Pianist Linda Holzer is a professor of music at the University of Arkansas at Little Rock. An active soloist and chamber musician, Dr. Holzer has been heard in concert in 26 states, including at the John F. Kennedy Center for the Performing Arts, the New Orleans Center for Creative Arts, and New York Public Radio Station WNYC-FM, as well as abroad at Qingdao University in mainland China, the Chinese University of Hong Kong, and the Palffy Palace in Bratislava, Slovakia.

A native of Chicago, Dr. Holzer holds degrees in piano performance from Northwestern University, the University of North Carolina at Chapel Hill, and Florida State University. She served as chair of the Committee on the Pedagogy Student for the 2007 and 2009 National Conference on Keyboard Pedagogy in Chicago, and is an active member of the Network of Music Career Development Officers (NETMCDO).
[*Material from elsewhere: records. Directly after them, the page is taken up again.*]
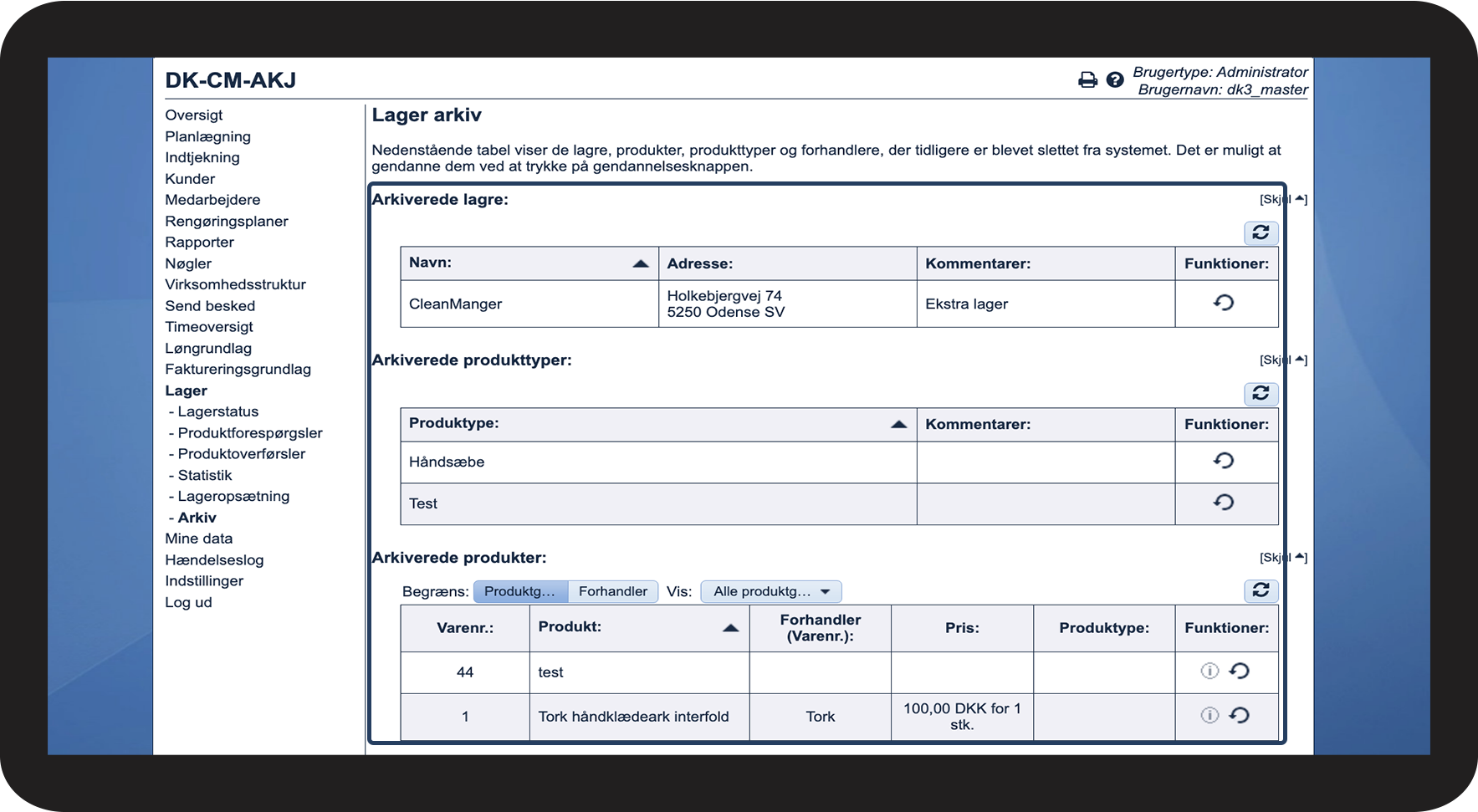Refresh the Arkiverede produkttyper table

point(1261,393)
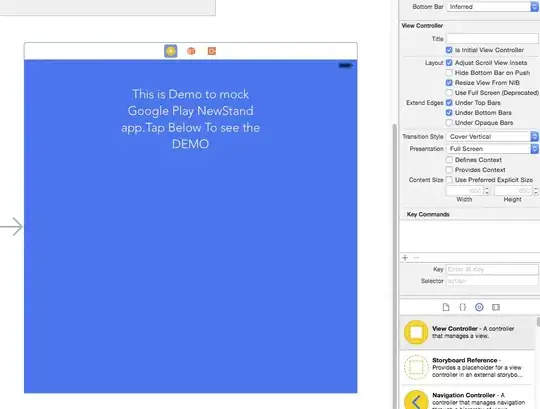Image resolution: width=540 pixels, height=409 pixels.
Task: Open the Bottom Bar Inferred dropdown
Action: [492, 7]
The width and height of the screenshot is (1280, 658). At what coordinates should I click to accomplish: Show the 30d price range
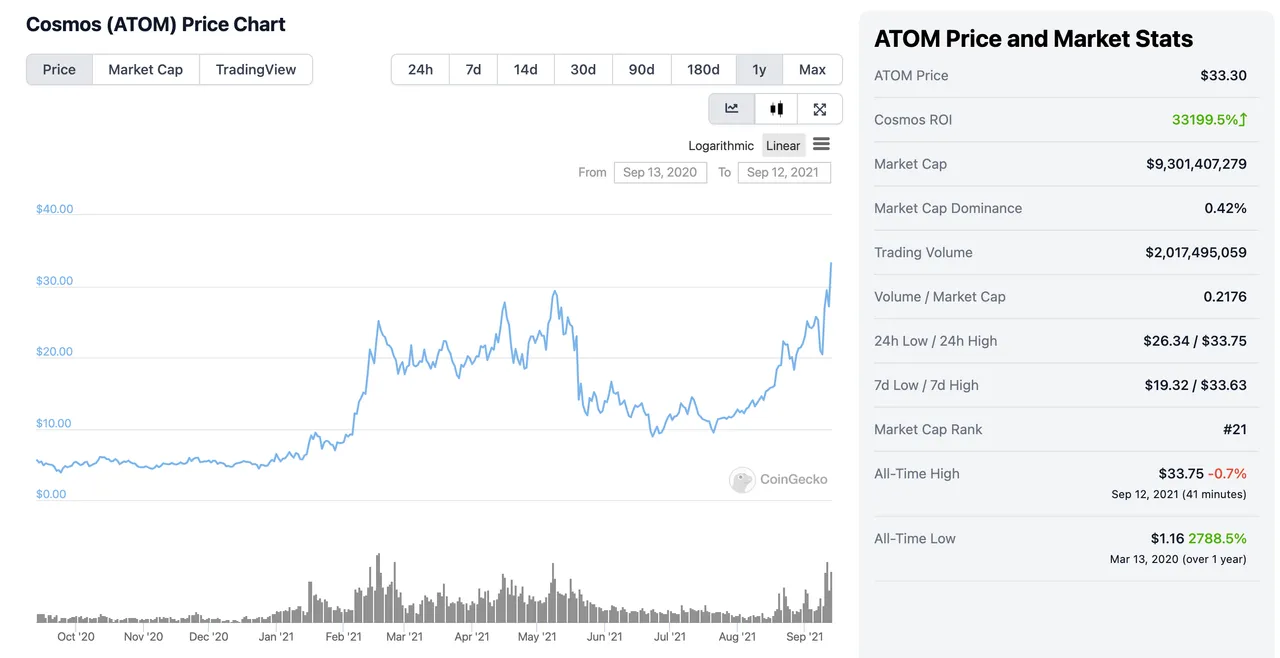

Dr. Holzer is a founding member of the duo Mariposa with violinist Sandra McDonald, assistant concert master of the Arkansas Symphony Orchestra. She also enjoys writing, and is the author of articles published in Piano & Keyboard, Clavier, American Music Teacher, and Piano Pedagogy Forum. She served for 6 years as the team leader for UALR's Teaching with Technology team for the College of Arts, Humanities and Social Sciences, and was recently awarded Quality Matters certification for her piano pedagogy course. She is an advocate of performance technology, using iPad 3 with the app for Score and the hands-free page-turning device AirTurn in concert.